[Dataset entries]
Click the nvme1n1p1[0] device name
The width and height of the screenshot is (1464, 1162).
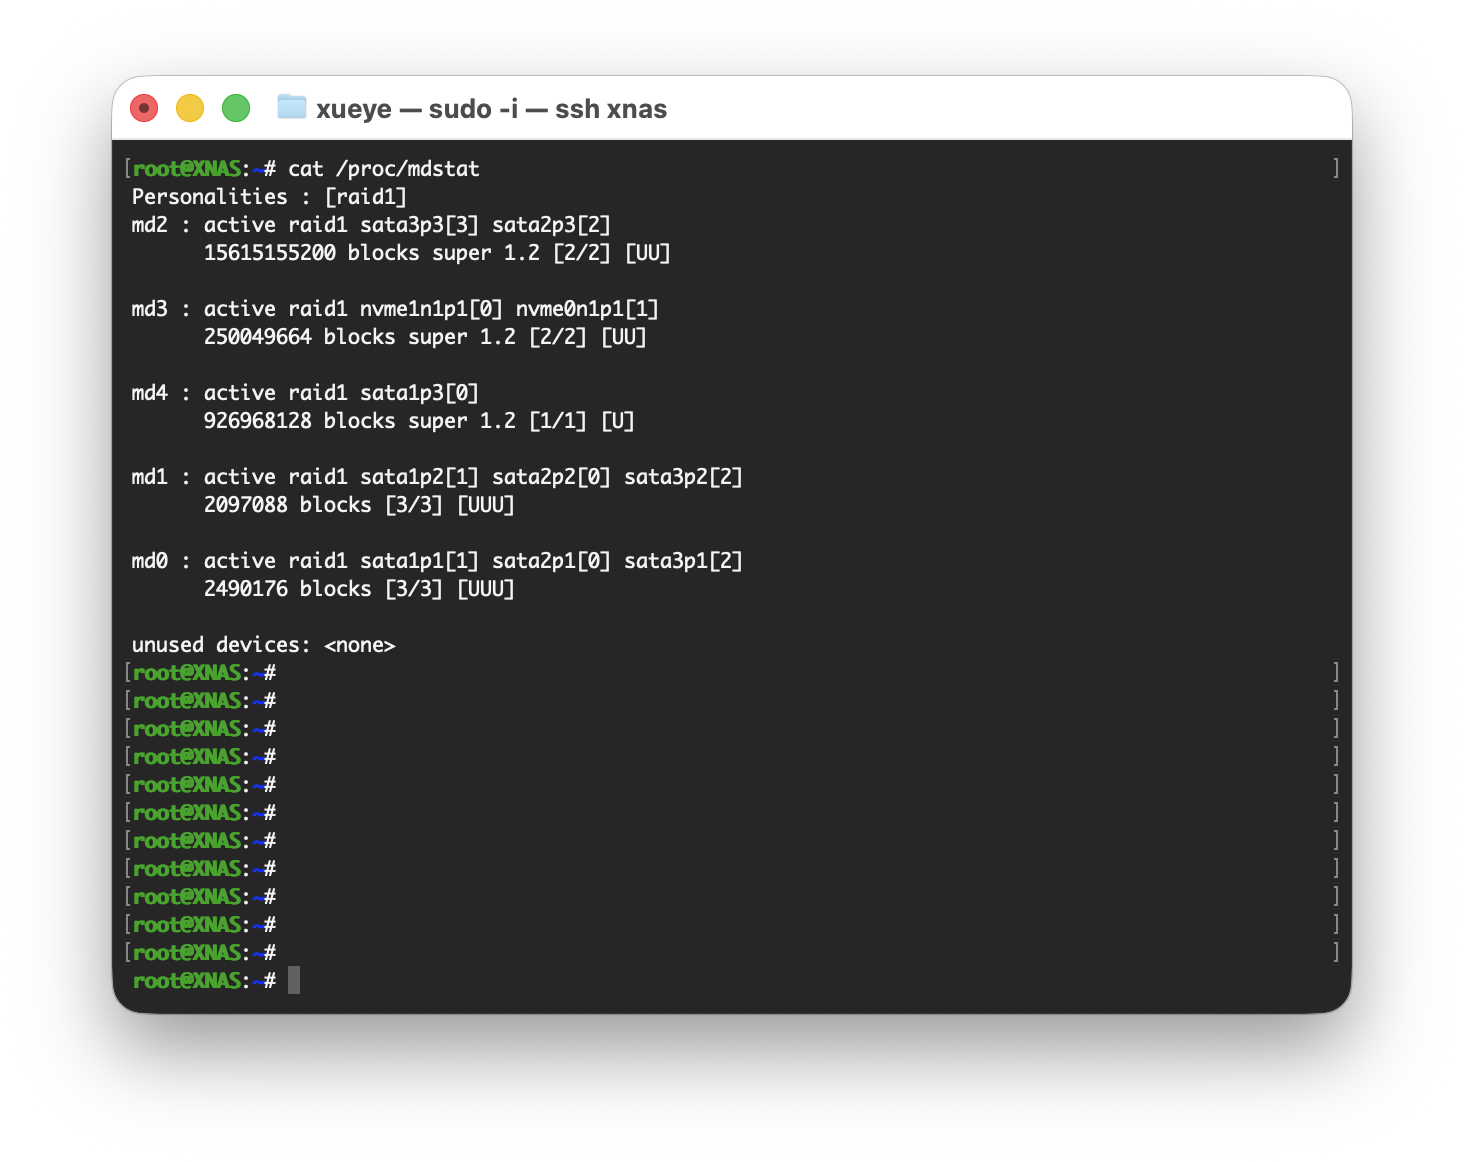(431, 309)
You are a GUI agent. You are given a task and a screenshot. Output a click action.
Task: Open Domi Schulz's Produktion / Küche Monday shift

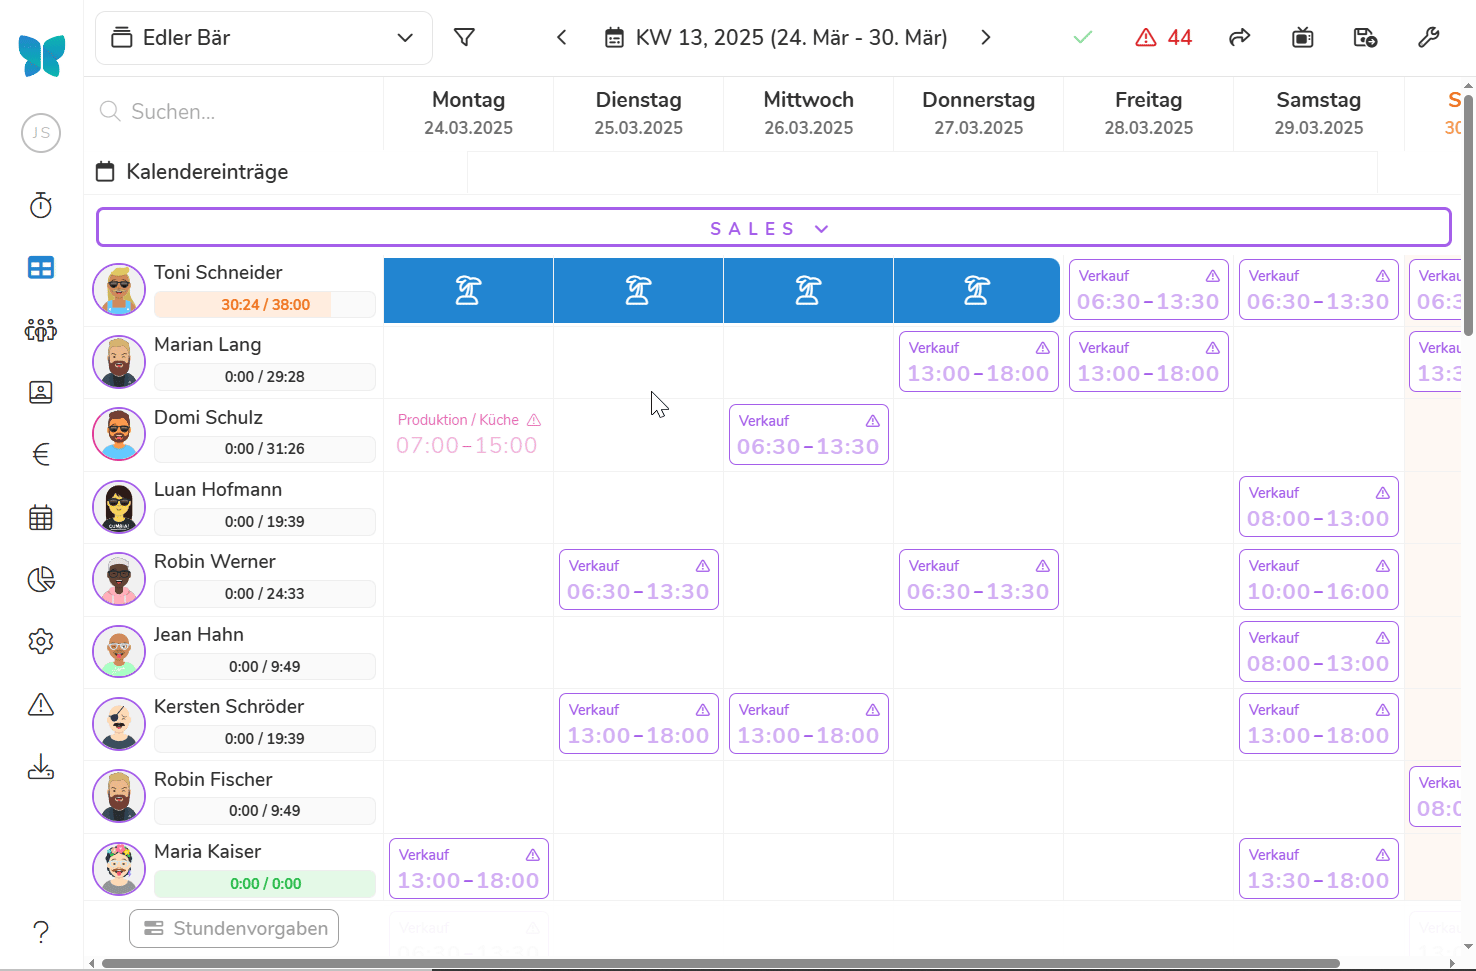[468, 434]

- **PROMPT**
Output all of the data above exactly; no pictures should appear.

- **SOLUTION FOR THIS PROBLEM**
Click the nvme1n1p1[0] device name
The width and height of the screenshot is (1464, 1162).
(431, 309)
You are a GUI agent. You are given a task and a screenshot. Output a click action.
Task: Open Domi Schulz's Produktion / Küche Monday shift

[468, 434]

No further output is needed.